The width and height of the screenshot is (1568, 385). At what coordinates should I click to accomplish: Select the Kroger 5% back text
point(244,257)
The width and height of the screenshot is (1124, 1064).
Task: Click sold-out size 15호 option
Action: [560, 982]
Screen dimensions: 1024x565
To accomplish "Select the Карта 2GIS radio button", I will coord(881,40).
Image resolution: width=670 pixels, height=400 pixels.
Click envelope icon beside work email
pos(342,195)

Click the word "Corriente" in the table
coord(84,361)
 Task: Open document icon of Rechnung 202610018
------------------------
## [TASK DIRECTIONS]
Each line above needs to be returned exactly as it is.

## [WRITTEN ANSWER]
The width and height of the screenshot is (1568, 385). At what coordinates should I click to accomplish: Select the Kroger 5% back text
point(244,257)
The width and height of the screenshot is (1124, 1064).
Task: Click sold-out size 15호 option
Action: [560, 982]
Screen dimensions: 1024x565
To accomplish "Select the Карта 2GIS radio button", I will coord(881,40).
Image resolution: width=670 pixels, height=400 pixels.
Click envelope icon beside work email
pos(342,195)

Click the word "Corriente" in the table
coord(84,361)
 Task: Open document icon of Rechnung 202610018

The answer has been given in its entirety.